═════ Extrait

Yann Cézard – Tu as travaillé « en immersion ». Peux-tu expliquer les conditions de ton étude sur cette firme que tu as rebaptisée Batax ?
Marlène Benquet – C’est une enquête qui s’est déroulée en trois temps. J’ai d’abord travaillé comme caissière, dans deux hypermarchés du groupe durant six mois, puis au sein de l’organisation syndicale majoritaire pendant cinq mois et enfin à la direction des ressources humaines du siège durant quatre mois. L’objectif était de comprendre le fonctionnement d’une entreprise à la fois par en bas, par en haut et par le côté, du point de vue légèrement décalé des organisations syndicales. C’est un travail ethnographique que j’ai conduit par observation participante, c’est-à-dire en partant du principe que pour comprendre le travail des individus, on ne peut pas se contenter d’écouter ce qu’ils en disent au cours d’entretiens ou en répondant à des questionnaires, il faut le pratiquer soi-même à leurs côtés pour saisir de l’intérieur ses différentes dimensions.

══════════

À faire
Reproduisez l'extrait ci-dessus en entier, sans rien y changer.

═════ Données

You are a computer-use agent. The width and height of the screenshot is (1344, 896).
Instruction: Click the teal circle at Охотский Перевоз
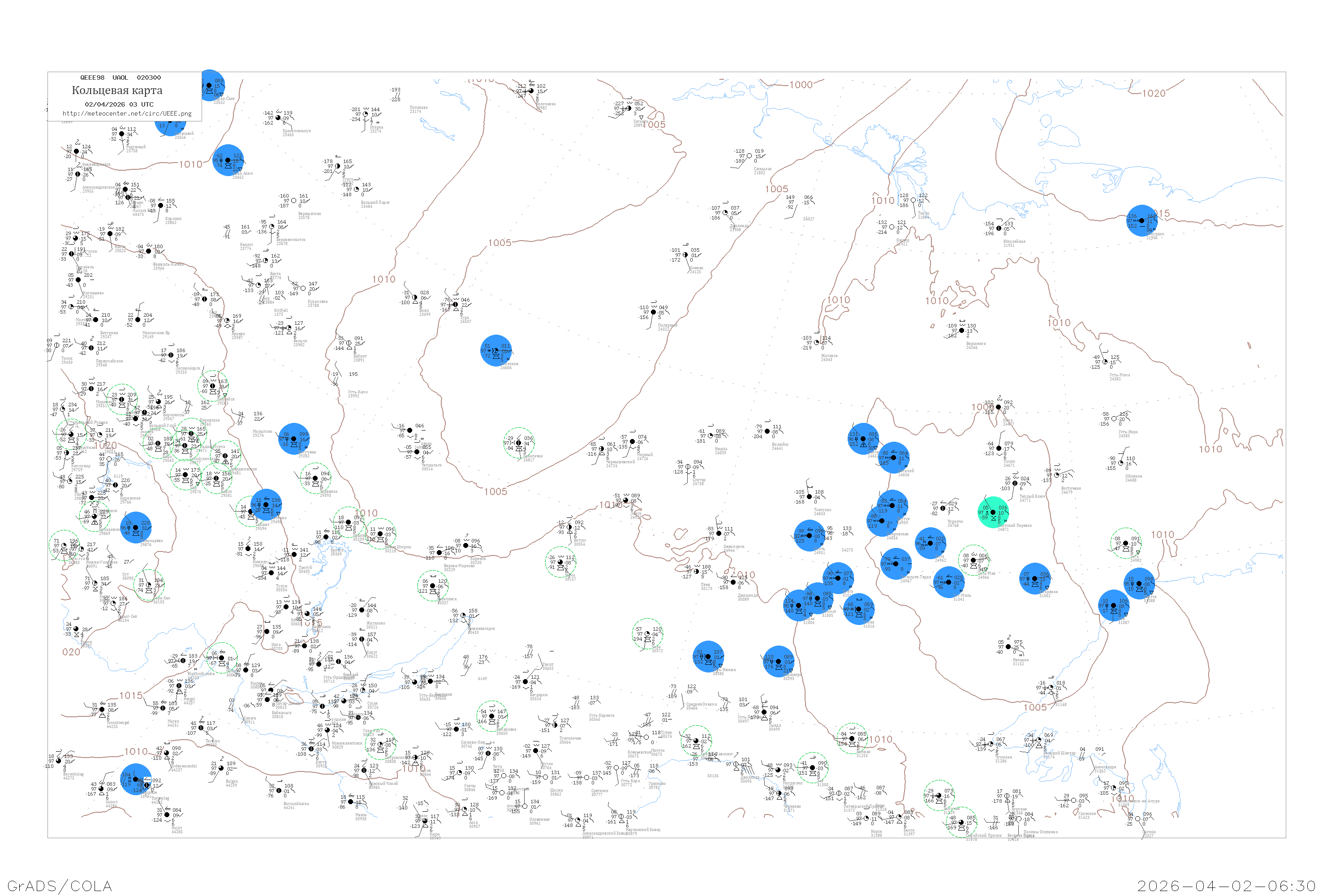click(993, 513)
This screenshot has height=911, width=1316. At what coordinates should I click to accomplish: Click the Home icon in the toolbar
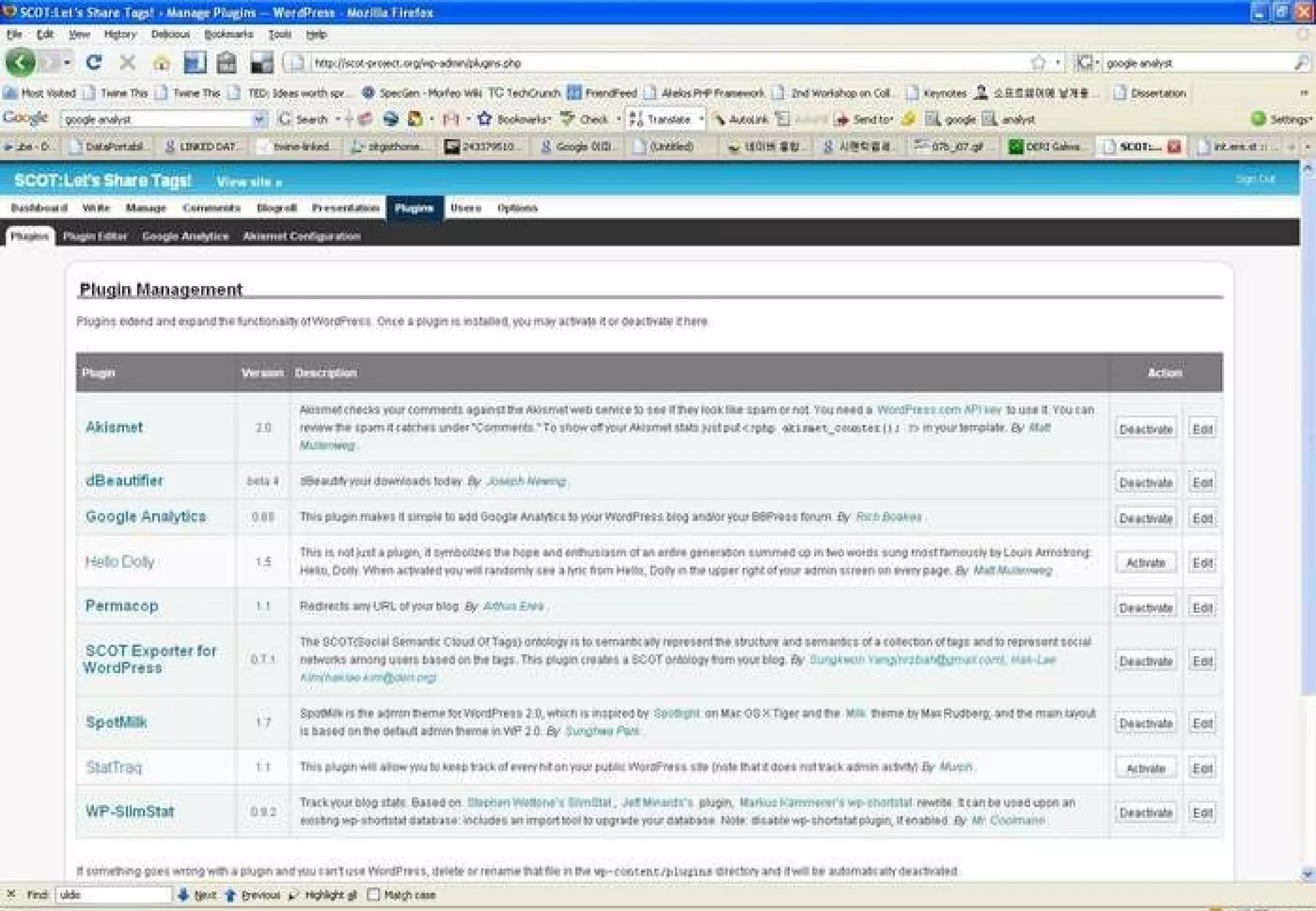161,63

══════════

Réponse
Yann Cézard – Tu as travaillé « en immersion ». Peux-tu expliquer les conditions de ton étude sur cette firme que tu as rebaptisée Batax ?
Marlène Benquet – C’est une enquête qui s’est déroulée en trois temps. J’ai d’abord travaillé comme caissière, dans deux hypermarchés du groupe durant six mois, puis au sein de l’organisation syndicale majoritaire pendant cinq mois et enfin à la direction des ressources humaines du siège durant quatre mois. L’objectif était de comprendre le fonctionnement d’une entreprise à la fois par en bas, par en haut et par le côté, du point de vue légèrement décalé des organisations syndicales. C’est un travail ethnographique que j’ai conduit par observation participante, c’est-à-dire en partant du principe que pour comprendre le travail des individus, on ne peut pas se contenter d’écouter ce qu’ils en disent au cours d’entretiens ou en répondant à des questionnaires, il faut le pratiquer soi-même à leurs côtés pour saisir de l’intérieur ses différentes dimensions.